We did look at it, and we've had quite a few conversations with our -- especially our larger manufacturers, believe it or not, most of them are optimistic. I feel like if we do bring more stuff into -- back domestically from overseas that there's opportunity there. Almost all of them said the capacity isn't there right now, take on all that work, that would all come back tomorrow, but most are optimistic. Now at the same time, as what Ian just alluded to, CapEx spend, everybody is still kind of waiting to see how it totally plays out and at least CapEx spending for our, what I would call, major middle market borrowers has not accelerated yet to look at that.

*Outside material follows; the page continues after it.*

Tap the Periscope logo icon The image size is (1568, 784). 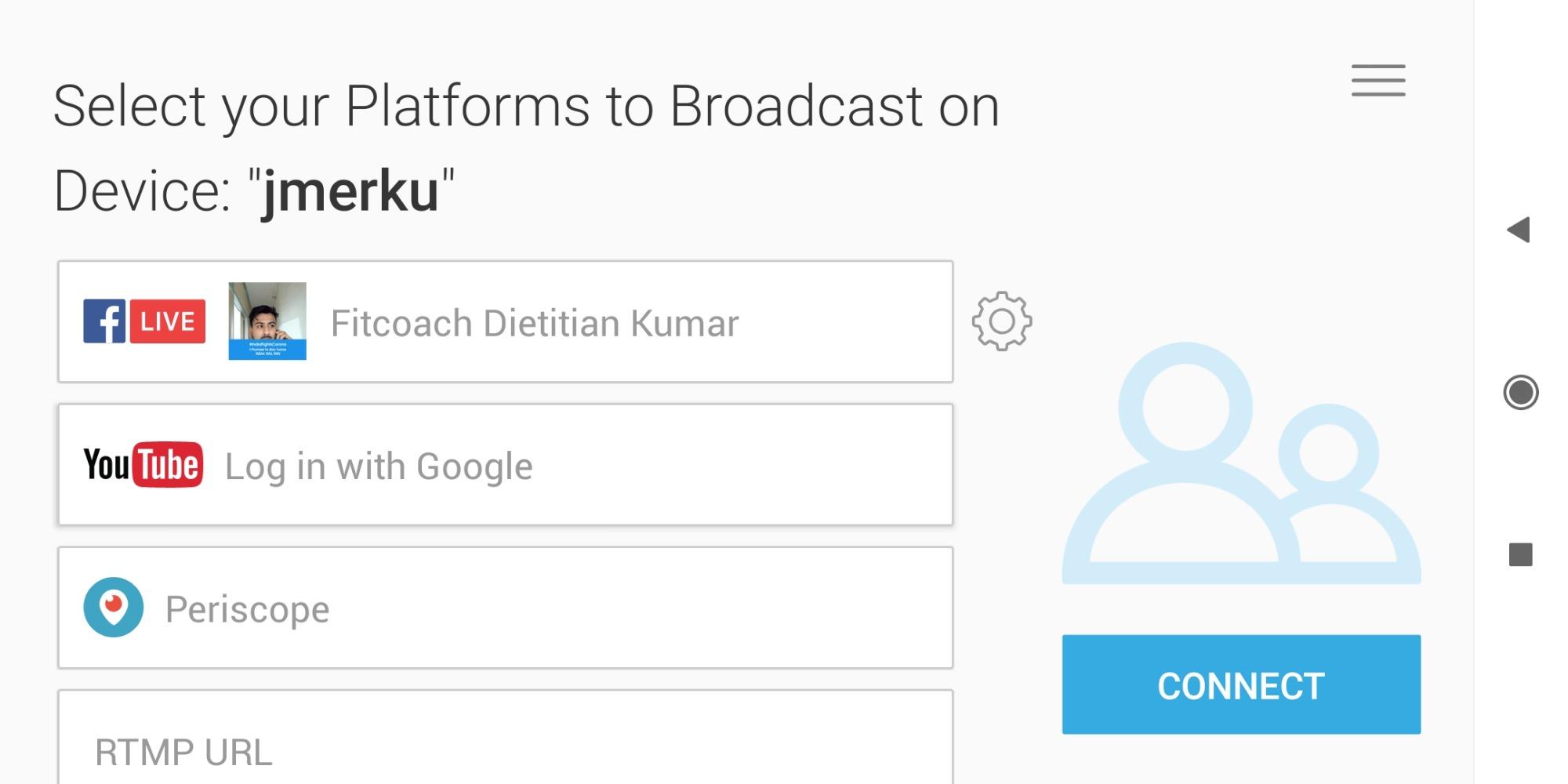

I think everybody is still waiting a little bit to see how it totally plays out.

Operator

Operator

[Operator Instructions] your next question comes from Manuel Navas with D.A. Davidson.

Manuel Antonio Navas

Analyst · D.A. Davidson.

Loan growth was a little bit higher through May. Was there some payoffs in commercial by the end of the quarter in June? Just trying to understand that shift.

Charles A. Parcher

Analyst · D.A. Davidson.

Yes. Not anything drastic from that perspective. Our run rate has been pretty consistent, Manuel. So I guess, I don't know what are you picking that up from, I guess, the...

Manuel Antonio Navas

Analyst · D.A. Davidson.

I guess the update through May, I think, had a little bit more loan growth. And the mantle initiative, is there any numbers around that so far in terms of amounts that is brought in here in July? Or just you've just been pretty excited about how it...

Dennis G. Shaffer

Management

Yes, we don't really -- we just kicked it off July 7. So we do see some positive pickup in CD balances, but we're 2 weeks into it. So there's -- it was nothing major, like we haven't raised $100 million of deposits. We've got lots of employees in our family so far.

Manuel Antonio Navas

Analyst · D.A. Davidson.

I appreciate the commentary on leasing recovery. Is that also impacting the loan balances as well or the lease...

Dennis G. Shaffer

Management

On the leasing side, yes. .

Ian Whinnem

Analyst · D.A. Davidson.

Yes. So yes, on the leasing side, we sell about half of them. And so that would increase our leases that go on to the balance sheet too, if that's what your question is.

Manuel Antonio Navas

Analyst · D.A. Davidson.

And then in the average balance sheet, was there anything interesting going on in deposit costs? It seems like CDs came down, but then your other line kind of saw a jump in deposit cost. Is that just some of the public funds? Your overall deposit costs were fine, but does it seem like some of the geographies shifted around.

Ian Whinnem

Analyst · D.A. Davidson.

Yes, we have seen a little bit of shift in some larger deposits that are in some of the different pricing buckets for public funds.

Dennis G. Shaffer

Management

That goes back, I guess, to the competitive environment remain while, some of those higher deposit balances, we've had to tweak up. We kind of have priced into our effective Fed funds rate, but we did see a little bit of shift in some of the higher deposit balances. Discount to the effective funds rate. We still discount to that, right.

Operator

Operator

There are no further questions at this time. I will now turn the call over to Dennis Shaffer for closing remarks.

Dennis G. Shaffer

Management

Well, in closing, I just want to thank everyone for joining us for today's call. The quarter is strong. We had this quarter's strong financial results. Our announcement of the Farmers deal and the follow-on offering were due in large part, just a lot of hard work and discipline from our team. I'm really confident as we move forward that we continue to improve on our strong core deposit franchise and we take this disciplined approach to managing the company. And I think it's just going to lead to a lot of long-term future success for us. So I look forward to talking to everyone again in a few months to share our third quarter results. Thank you for your time today.

Operator

Operator

Ladies and gentlemen, this concludes your conference call for today. We thank you for participating and ask that you please disconnect your lines.